Comme le font, chacun dans ses termes, Alain Finkielkraut, Laurent Obertone, Driss Ghali, Michel Auboin dans les pages de notre magazine 114, il faut analyser cette sécession qui n’est pas politique ni sociale mais anthropologique, et dont la seule logique est la loi du clan, de la tribu, de la communauté ou du quartier. Les émeutiers prétendaient vouloir la Justice. Le message qu’ils ont adressé à la société française, à coups de mortiers et de cocktails Molotov, est qu’ils n’adhèrent ni à ses mœurs, ni à ses valeurs, ni à ses procédures de résolution des conflits.

La culture de l’excuse nous présente la facture

Autant dire que le problème paraît sans issue : comme on le répète en boucle, ces jeunes qui haïssent la France sont français. De plus, la minorité violente bénéficie de l’indulgence d’une partie de la majorité silencieuse, qui trouve que ce n’est pas bien de casser, mais qu’il faut comprendre. On aimerait entendre plus de voix comme celle d’Amine Elbahi, lui-même issu d’une cité, qui affirme qu’il n’y a pas d’excuse qui tienne.

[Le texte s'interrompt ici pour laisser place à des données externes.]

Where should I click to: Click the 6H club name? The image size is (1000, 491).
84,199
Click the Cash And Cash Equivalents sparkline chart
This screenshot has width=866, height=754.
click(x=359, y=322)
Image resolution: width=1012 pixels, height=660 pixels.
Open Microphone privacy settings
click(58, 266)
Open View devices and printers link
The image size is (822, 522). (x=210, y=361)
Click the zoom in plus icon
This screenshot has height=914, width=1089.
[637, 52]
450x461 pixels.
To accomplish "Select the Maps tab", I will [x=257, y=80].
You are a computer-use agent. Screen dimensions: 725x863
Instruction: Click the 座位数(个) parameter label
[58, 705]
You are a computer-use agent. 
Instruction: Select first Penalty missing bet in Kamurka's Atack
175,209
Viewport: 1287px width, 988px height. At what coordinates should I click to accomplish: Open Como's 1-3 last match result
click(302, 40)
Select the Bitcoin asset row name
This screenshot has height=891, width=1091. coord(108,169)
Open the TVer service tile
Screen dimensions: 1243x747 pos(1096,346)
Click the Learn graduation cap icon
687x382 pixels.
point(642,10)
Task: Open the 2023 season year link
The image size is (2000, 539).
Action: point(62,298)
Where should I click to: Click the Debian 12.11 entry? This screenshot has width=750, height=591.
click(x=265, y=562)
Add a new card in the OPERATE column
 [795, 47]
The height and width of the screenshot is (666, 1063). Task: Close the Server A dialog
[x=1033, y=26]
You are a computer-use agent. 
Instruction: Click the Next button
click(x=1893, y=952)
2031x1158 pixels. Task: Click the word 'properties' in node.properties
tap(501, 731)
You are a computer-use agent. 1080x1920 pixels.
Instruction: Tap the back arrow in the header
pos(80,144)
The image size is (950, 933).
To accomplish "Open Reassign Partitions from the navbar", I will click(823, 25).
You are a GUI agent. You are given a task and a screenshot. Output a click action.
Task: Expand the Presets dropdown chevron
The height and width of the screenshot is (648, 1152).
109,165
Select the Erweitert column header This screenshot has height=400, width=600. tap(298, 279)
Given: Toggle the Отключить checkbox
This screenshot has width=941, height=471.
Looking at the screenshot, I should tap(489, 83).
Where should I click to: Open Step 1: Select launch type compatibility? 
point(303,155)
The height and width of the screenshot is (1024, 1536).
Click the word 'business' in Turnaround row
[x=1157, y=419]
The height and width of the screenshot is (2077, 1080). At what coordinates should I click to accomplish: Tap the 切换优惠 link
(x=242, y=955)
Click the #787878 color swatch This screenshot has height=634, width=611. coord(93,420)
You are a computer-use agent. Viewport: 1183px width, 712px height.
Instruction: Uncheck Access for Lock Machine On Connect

Emmanuel Macron réunit les maires à l’Elysée, suite aux évènements insurrectionnels survenus dans les banlieues séparatistes après la mort d’un jeune à Nanterre, 4 juillet 2023 © Blondet Eliot /Pool/SIPA

Si la patience de nos gouvernants semble infinie, celle des gens ordinaires atteint sa limite. On peut raconter toutes les âneries sociologiques qu’on veut, la France qui bosse, paye ses impôts et élève ses gosses en a marre de payer pour ceux qui lui crachent dessus. Elle a voté avec sa carte bleue : comme le résume Gil Mihaely, le succès de la cagnotte pour le policier qui a tué Nahel est un référendum. « Que faire de la police ? » s’interrogeait Libération en « une » le 4 juillet. Beaucoup de Français se demandent plutôt que faire de ces compatriotes dont la contribution au bien commun est pour le moins contestable.


[1] Encore que pour Plenel, c’est la ressemblance avec Staline qui frappe.